• December 18, 2022

I’ve Become Obsessed With My Husband’s Affair: Hints And Tips That May Help

In fact, I hear this phrase quite often. There’s no doubt that dealing with the aftermath of a husband’s affair can be painful and exhausting, but sometimes we let him take over our lives. And occasionally this goes on for so long that it becomes unhealthy because it contributes to getting so hung up on the things that we don’t move forward and we don’t participate in the things that are available to us that could give us a little bit of joy, can lighten our load. and can help us heal.

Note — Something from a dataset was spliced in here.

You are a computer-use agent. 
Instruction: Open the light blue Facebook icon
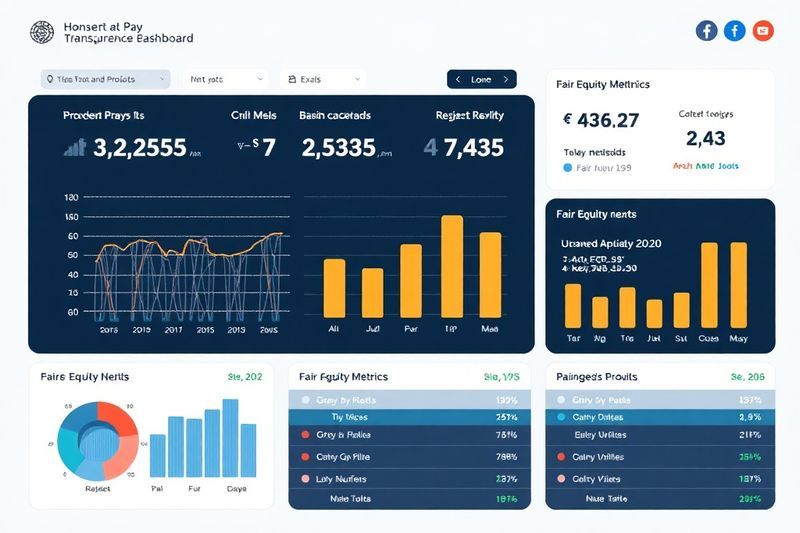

I often hear phrases like “I try so hard to keep going, but I find myself thinking about this all the time. I think about his adventure from the moment I wake up in the morning until the moment I can barely fall asleep.” at night;” or “I can’t stop harassing and questioning him. I can’t leave him alone. I want to know each and every detail about the matter. I’m obsessed with where they went and what they did. I ask my husband all kinds of ridiculous questions, from what kind of perfume he was wearing to what he was thinking when he did this.”

These things are completely understandable and it doesn’t mean you’re missing out or can’t change course. It just means you want information because he kept it from you for so long. And, it often means that he is trying to protect himself from being surprised again. You want to know how this all happened so you never let it happen to you again.

Why you might be obsessed with their affair: Like I said, this is often a direct reaction to being kept in the dark and misled. Information has been withheld from you, so it is often an understandable inclination to almost want to gather information now. Often you want to know absolutely EVERYTHING because you feel that this will give you back some of your power. But often you don’t realize that this obsession with gathering information is a never-ending cycle. Because the more you find out, the more you want to know. And as you learn more, you have more questions.

So this almost becomes an endless cycle that makes you feel worse instead of better. You start to get angry with yourself and wonder what’s wrong with you. You see other people capable of moving on and wonder why you can’t be more like them. And sometimes, you decide that you’re going to do better and not dwell on it today only to find that these thoughts have been tormenting you even before breakfast.

I understand these challenges, but stopping this cycle starts with the realization that it really is a road to nowhere. It makes you feel worse instead of better. Yes, you absolutely need to know why and how this happened to you. You need to know the vulnerabilities and the warning signs. But there’s a fine line between these things and the little details that will drive you crazy and only fuel the cycle.

How to stop obsessing over his affair and the other woman: Probably what most people become obsessed with when obsessing over a husband’s affair is the other woman. Because you often think that this person and his qualities and attributes are the key to understanding why a normally decent man can make such a big mistake and have such a profound lack of judgment. So, you want to know what power she had over him and why.

But sometimes this is an answer you just won’t get, at least to your complete satisfaction. Men often can’t articulate this, and honestly, it’s often not about her. It’s about him and how he was looking for improvements in his life and the way he felt about himself in all the wrong and inappropriate places.

So often, I hear women say things like “the woman my husband cheated with isn’t even that pretty. She’s overweight and not his type. What’s up with this?” Like I said, it’s often about how her presence makes him feel about himself rather than anything to do with her. And that’s why knowing about her perfume or her clothes or her personality isn’t really going to give you that perspective and that closure that you’re looking for.

How to handle a husband’s constant affair obsession: The first thing is to recognize what is happening at the moment it happens. If you can at least pause and think “Here we go again. The endless loop is beginning,” you can start to reprogram yourself to do something else at this point instead of going down that path again. The healthiest thing you can do is motivate yourself to do something nice for yourself when these thoughts start. Instead of going down that dead end, exercise, hang out with friends, go shopping, or do whatever it takes to create positive emotions and experiences instead of negative ones.

I often tell people that the best thing to do is focus on yourself, not them. Do what builds you up instead of what tears you down. You owe this woman nothing, but you are responsible for yourself. Don’t let her hurt you more than she has already done to you. Go forward instead of backward. If you can do this slowly but surely, eventually when those thoughts come, you will no longer fear them, because you will know that they are the stimulus for you to take care of yourself. This will make them lose their power.

Finally, if these hang-ups keep coming back, ask yourself if there is a problem that is still not being addressed. Are you still worried that your husband is not being honest or has not given you accurate and complete information? If this is the case, tell him that this is keeping you stuck and ask him to help you. Sometimes this will help significantly. Other times, it is not the lack of information or your indifference that is the problem. It’s that you’re stuck in a thought loop that needs to be interrupted and redirected to stop it once and for all.